Seoul stocks tumbled amid concerns over rising Covid-19 cases at home and abroad. The benchmark Kospi ended down 44.97 points, or 1.6 percent, at 2,733.68 after closing at a record high in the previous session.
Foreigners sold shares worth a net 150 billion won, extending their selling streak to a fourth session as the government rolled out additional antivirus measures to prevent the spread of the coronavirus.
Market bellwether Samsung Electronics lost 1 percent, while No. 2 chipmaker SK Hynix shed 3 percent. Top pharmaceutical firm Samsung Biologics gave up 2.4 percent and leading chemical maker LG Chem declined 2.2 percent.
New Zealand shares bucked the weak regional trend to post strong gains as investors cheered the country’s least virus-infected status. The benchmark NZX-50 Index rallied 234.95 points, or 1.9 percent, to 12,842.69.

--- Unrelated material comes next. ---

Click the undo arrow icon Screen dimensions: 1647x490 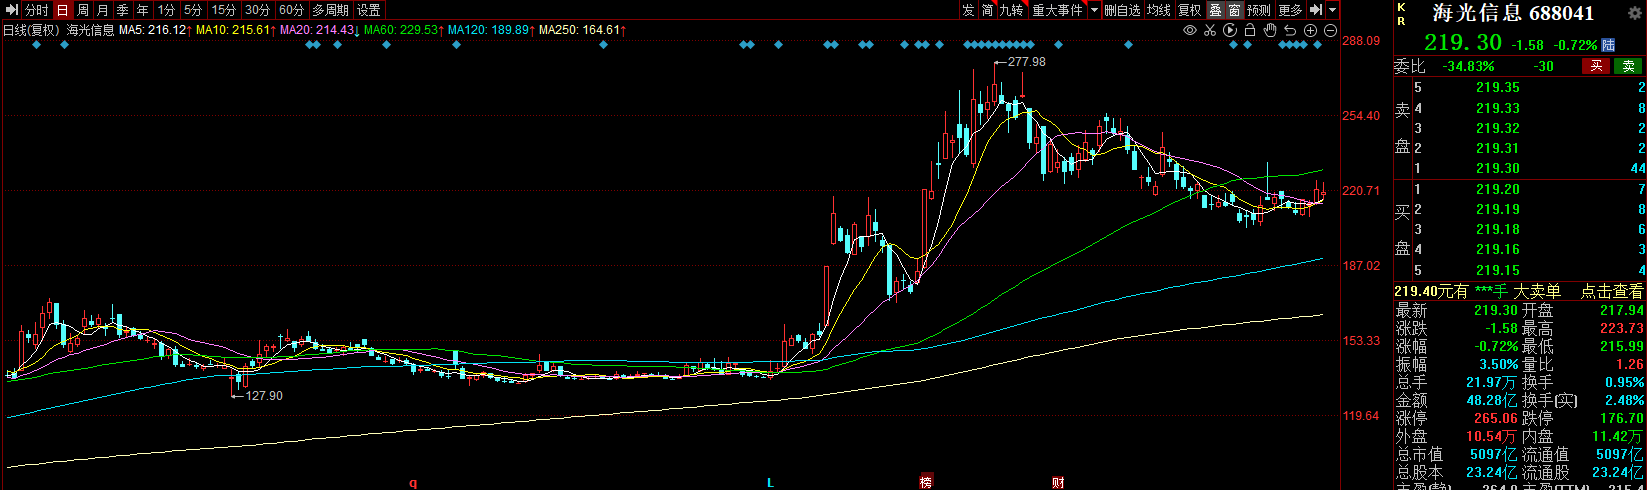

Pacific Edge, which recently secured large commercial contracts in the United States, soared 7.9 percent. Mercury NZ jumped 4.8 percent.
U.S. stocks recovered from an initial sell-off to end mixed overnight as investors weighed concerns over a new variant of the coronavirus against an agreement on a second pandemic relief bill.
Nike’s upbeat quarterly results and the Fed’s announcement that the nation’s largest banks will be allowed to resume share repurchases in the first quarter of 2021 also offered some support.
The Dow Jones Industrial Average closed 0.1 percent higher after losing over 400 points in early trading. The tech-heavy Nasdaq Composite edged down 0.1 percent and the S&P 500 eased 0.4 percent.